The most salient point here is that consumers have yet to identify home automation as a problem. Right now, it’s a feature. Consider Nest, which simply set out to build a better thermostat. It decided to do one thing well, and it did it so well that Google bought the company last year for $3.2 billion. Nest has since released an intelligent CO2 detector, called Nest Protect. The company approached the Internet of Things space the same way that Dahlberg says consumers are: by building a piecemeal system to meet their needs, one unit at a time.
So, yes, right now the Internet of Things is rather disjointed.
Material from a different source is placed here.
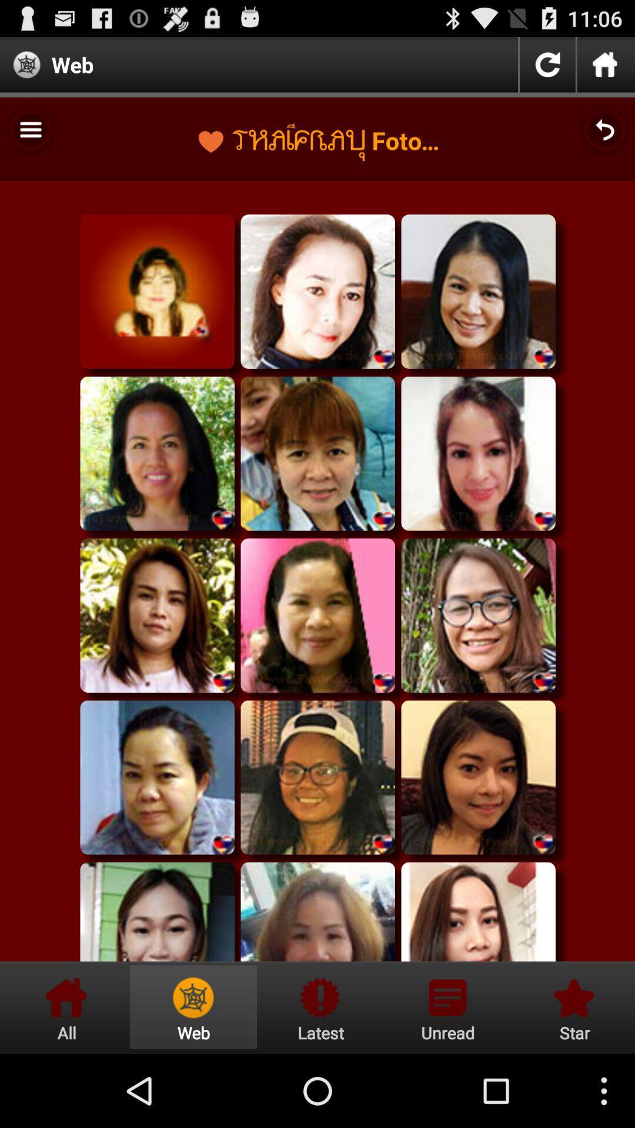 The image size is (635, 1128). Describe the element at coordinates (605, 64) in the screenshot. I see `home` at that location. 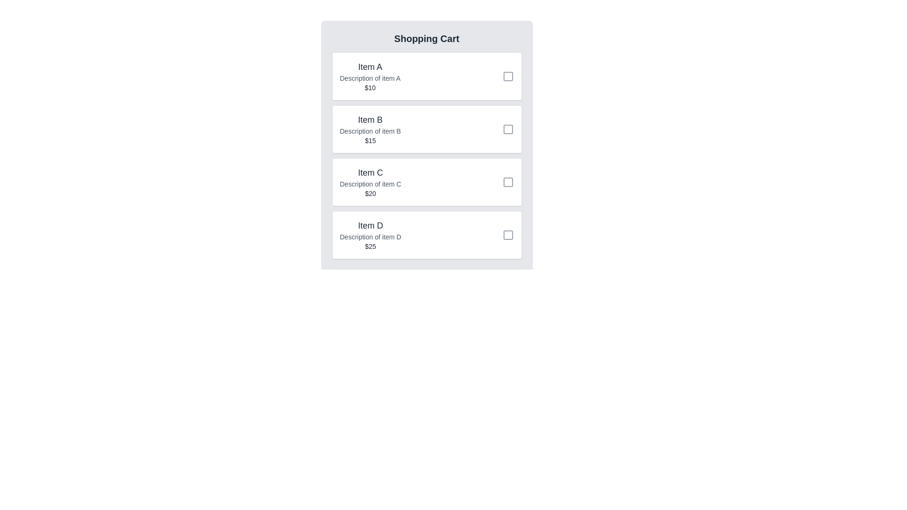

At least, it is when compared to how we’re traditionally approached Internet and computers systems. Microsoft and Apple dominated desktop and laptop systems; Apple and Android did the same for mobile (of course, with solid competition from market outliers). But while this has brought immediate stability and understanding to those technologies, it’s also created a walled garden—iOS-only apps here, continuity communication issues there—that hurt end-users.
Fortunately, it appears the bit-by-bit building of smart home operating systems could help sidestep this issue. “This is not one size fits all,” explained Hawkinson. “It’s up to your preferences. There’s no way to automate when kids go to bed.”